_Supplied passage_:
==================================================

A year ago, a killer traveled to three Atlanta-area massage businesses and fatally shot eight people. Six of the slain victims were women of Asian descent.
Police said the suspect, a man named Robert Aaron Long, told them that the guilt he felt for watching porn and paying for sexual acts had motivated him to kill. Police said he blamed the victims for his inability to control his impulses.
Long has pleaded guilty to murdering four of the victims and not guilty in the deaths of the four others.
For America’s racial and ethnic minorities, salvation will come through solidarity.
His dehumanization of his mostly Asian victims — his reducing them to fixtures in his wretched life story — came during a spike in anti-Asian crimes. The number of reported anti-Asian hate crimes in the U.S. increased by 339 percent last year compared to the year before. Experts have said this surge was likely due in part to racist stereotypes amplified by former President Donald Trump during the Covid pandemic.
And anti-Asian violence and harassment have continued into 2022.
In New York alone, we’ve seen several highly publicized incidents of anti–Asian hate.
There was the killing of Christina Yuna Lee, the 35-year-old woman found dead in her bathtub last month with more than 40 stab wounds. And Michelle Go, the 40-year-old woman who police say was killed in January by a man who pushed her into an oncoming subway train. And the seven Asian women who were attacked over two hours in New York City this month. And the Asian woman who was spit on and punched 125 times in an attack in Yonkers last week.

==================================================

_Study material_:
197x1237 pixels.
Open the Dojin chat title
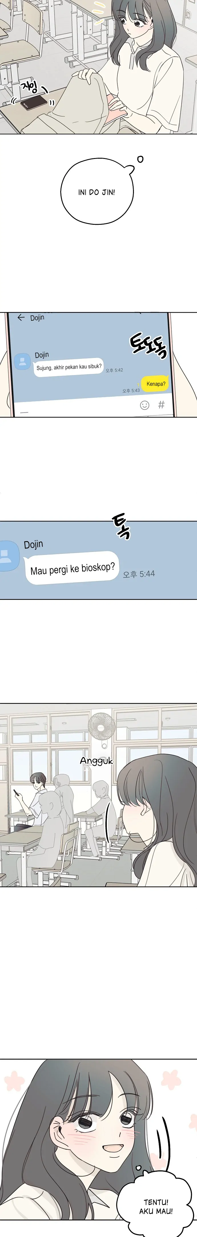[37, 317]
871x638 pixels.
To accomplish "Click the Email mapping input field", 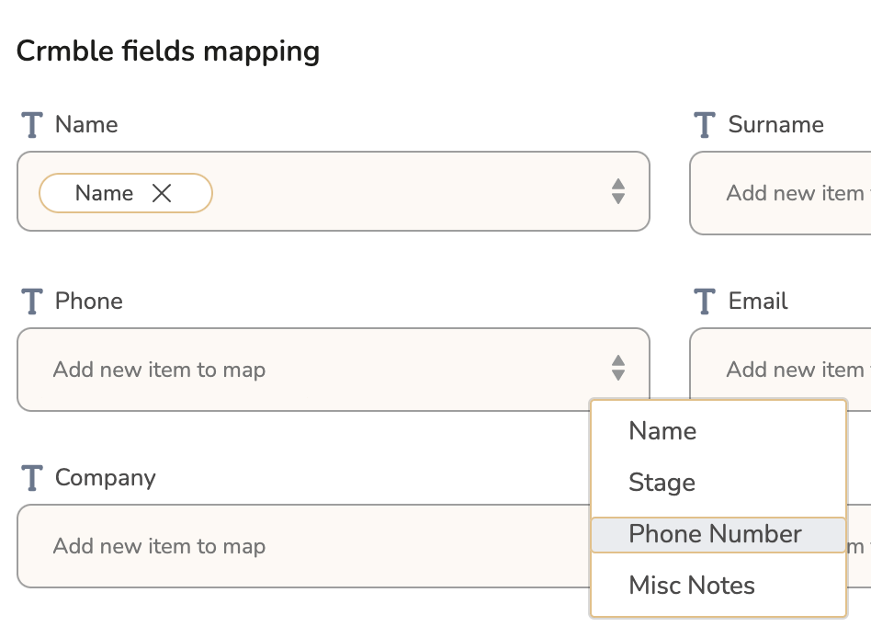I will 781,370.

==================================================

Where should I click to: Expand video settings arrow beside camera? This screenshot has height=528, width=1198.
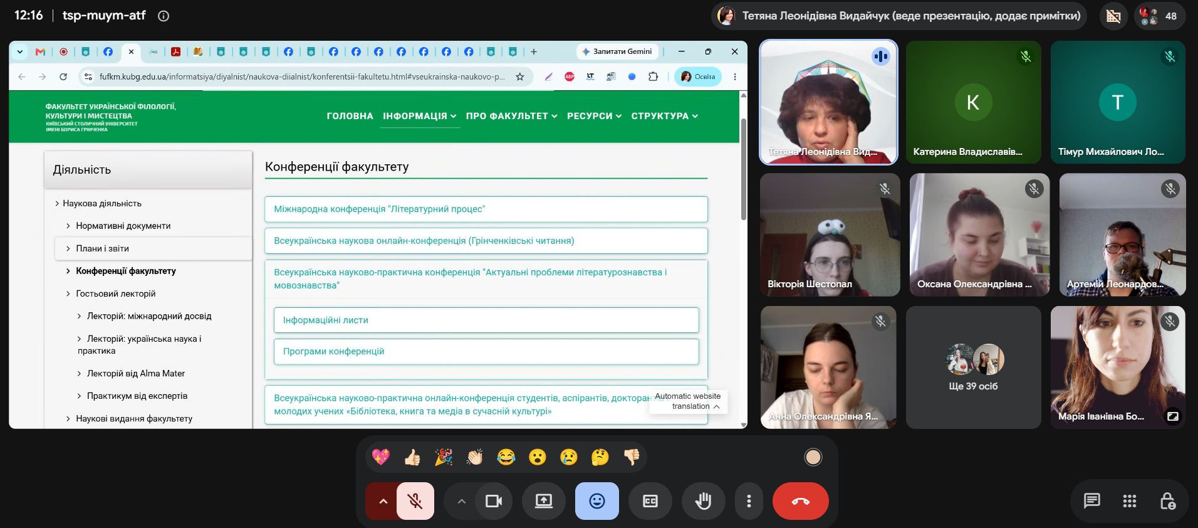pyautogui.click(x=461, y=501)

==================================================

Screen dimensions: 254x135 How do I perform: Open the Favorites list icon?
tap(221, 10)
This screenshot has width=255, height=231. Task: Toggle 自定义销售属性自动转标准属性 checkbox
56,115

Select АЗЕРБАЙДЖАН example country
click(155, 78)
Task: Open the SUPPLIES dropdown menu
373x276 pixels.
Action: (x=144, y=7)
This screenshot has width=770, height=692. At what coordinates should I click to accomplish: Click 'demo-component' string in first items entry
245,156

==================================================

_Check your understanding_:
[1] List every person named in the text on anti-Asian violence above.
[2] Please reproduce the part of the text on anti-Asian violence starting with "His dehumanization of" and going on through "of anti–Asian hate.".

_Task responses_:
[1]
Robert Aaron Long
Donald Trump
Christina Yuna Lee
Michelle Go

[2]
His dehumanization of his mostly Asian victims — his reducing them to fixtures in his wretched life story — came during a spike in anti-Asian crimes. The number of reported anti-Asian hate crimes in the U.S. increased by 339 percent last year compared to the year before. Experts have said this surge was likely due in part to racist stereotypes amplified by former President Donald Trump during the Covid pandemic.
And anti-Asian violence and harassment have continued into 2022.
In New York alone, we’ve seen several highly publicized incidents of anti–Asian hate.